Starring Bill Paxton, Billy Bob Thorton, Bridget Fonda

Written by Scott B. Smith (Based on his novel)

As Reviewed by James Brundage

Well, it’s about time. Everyone has been bugging me, nagging me, telling me to see A Simple Plan, and, for weeks on end, I haven’t. In fact, it has been so long since it first came out that I was about to give up and watch it when it comes to video. But, out of the blue, it comes to a relatively close theatre and I decided to spend a night going to it. Boy, am I glad that I did!

A Simple Plan is, obviously, a film about a simple plan to evenly divide 4.4 million in dirty money among three country folk who stumble upon it in a plane wreckage. But, as the tension of sitting on the money until the plane is found by others and they know the coast is clear, the relationship between them disintegrates into a complete paranoia.

I think I can praise this film best by comparing it to others. Taking it’s cue from Fargo, A Simple Plan makes use of a snowy Minnesota landscape to portray bleakness, both moral, physical, and emotional. Taking off of The Dark Half, it uses crows to provide a subconscious menace to the viewer. Also, taking off of Very Bad Things, it uses a complete absence of morals to accentuate their importance.

This is not to say that this film is a patchwork effort. It is a full-fledged original work, taking on the age old theme of easy money and its difficult consequences, and, like Ramni’s The Quick and the Dead, radically challenging its limits and potentials. It transforms the genre of murder mystery into a morality play. It takes something completely simple, and shows how the simple plan all too quickly becomes devastatingly complex.

The film opens and closes lyrically, both with shots of winter and Bridget Fonda putting books away at her job. It then quickly switches to some of the finest single shots of the year (second only to the imagery of a dying bird in The Thin Red Line) of a fox in a henhouse, as the idiom goes.

This kind of symbolism runs rampant in the film, but does it in such a fashion as to not detract from the sublime tension of the mystery set in front of us.

The simple plan, hold the money until the plane is found, goes terribly wrong. Before you know it, murders are being covered up, alliances are being made, sides are being taken. The three friends are quickly divided and changed into enemies.
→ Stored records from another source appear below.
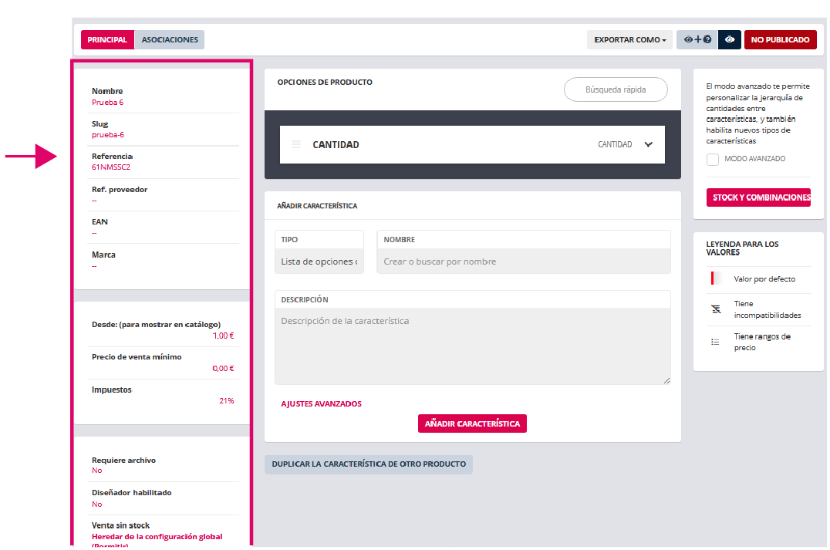This screenshot has width=830, height=550.
Task: Select the Principal tab
Action: 107,39
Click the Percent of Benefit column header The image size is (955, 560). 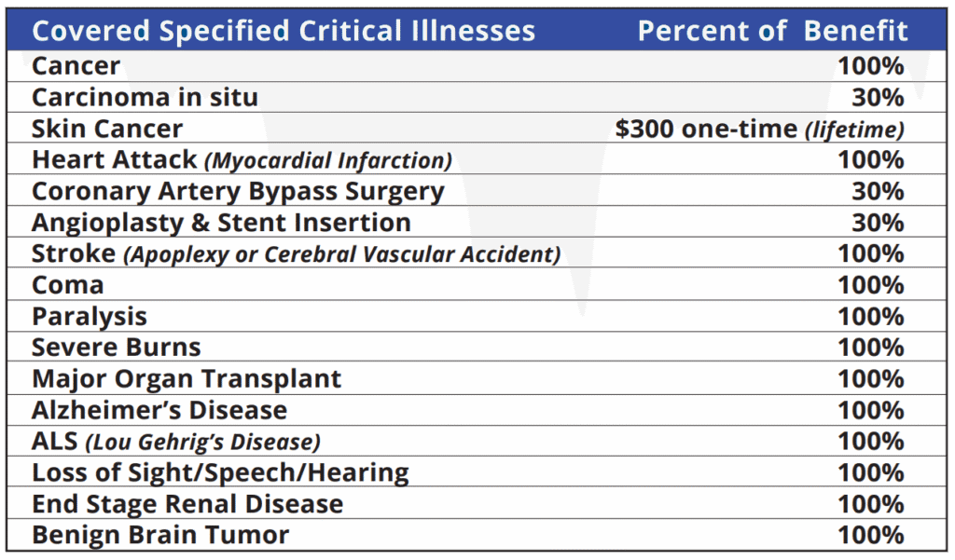pos(772,31)
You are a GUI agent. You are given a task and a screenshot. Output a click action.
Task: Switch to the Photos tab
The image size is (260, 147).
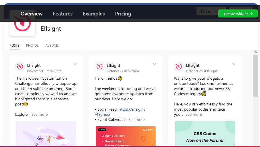click(x=32, y=46)
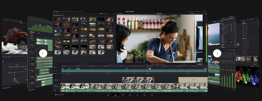Viewport: 262px width, 101px height.
Task: Open the Quick 2 Cook timeline dropdown
Action: point(160,14)
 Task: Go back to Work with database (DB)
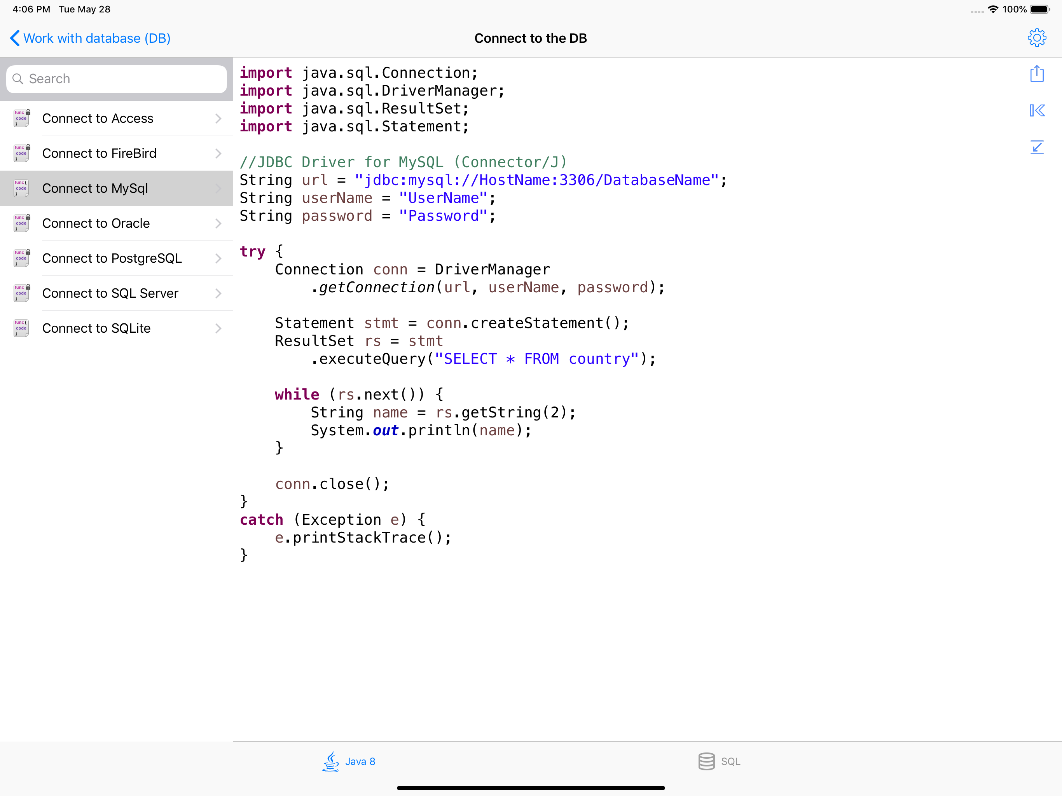point(89,38)
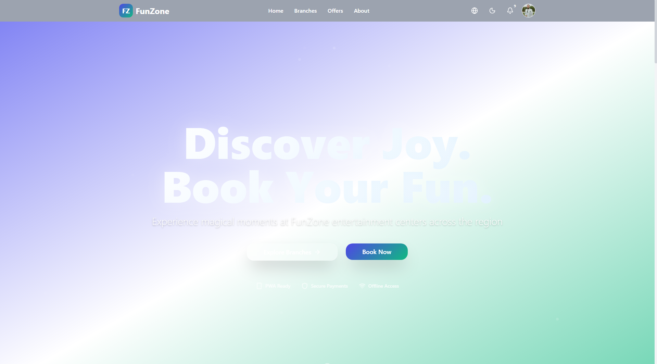Click the Offline Access label

point(383,286)
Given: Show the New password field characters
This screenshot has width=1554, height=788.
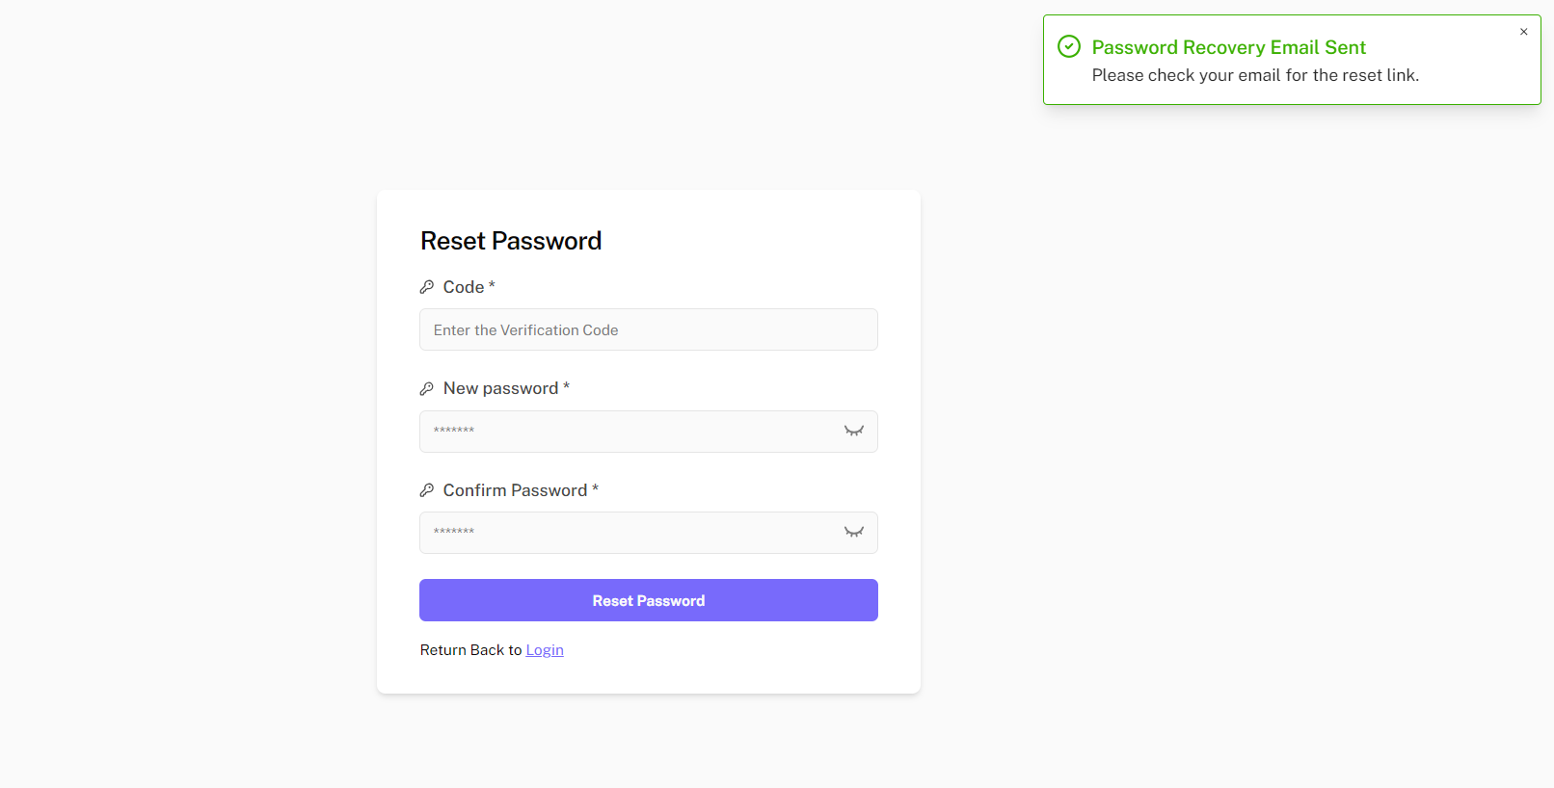Looking at the screenshot, I should 854,431.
My pick for Best Supporting Actor goes with Billy Bob Thorton, who delivers the performance of his career as Jacob, saddened younger brother of Paxton’s character. He has no job, he has no wife, he has no life. The most heart-wrenching moments of the film come as Jacob wrestles with his own concepts of morals and deals with what he has done: played part in three murders, one of whom is a close friend.

I stated earlier that, like Very Bad Things, A Simple Plan uses an absence of morals to illustrate their importance. This is not quite correct. There is a definitive dearth in morals of Paxton’s character up until the end (and what a shocking ending it is!), but morals themselves are clearly the major item generating tension: not the money. Greed, however, is the driving factor of Bridget Fonda, who plays what at first comes off as a devout housewife of Paxton, only to reveal a greedy, self-absorbed woman when the beauty is peeled away like the skin of an orange.

Yet again, as has happened about ten times this year, I am faced with a film I am able to write a paper on but limited to writing a review. I can only urge you to see it for yourself, and enjoy.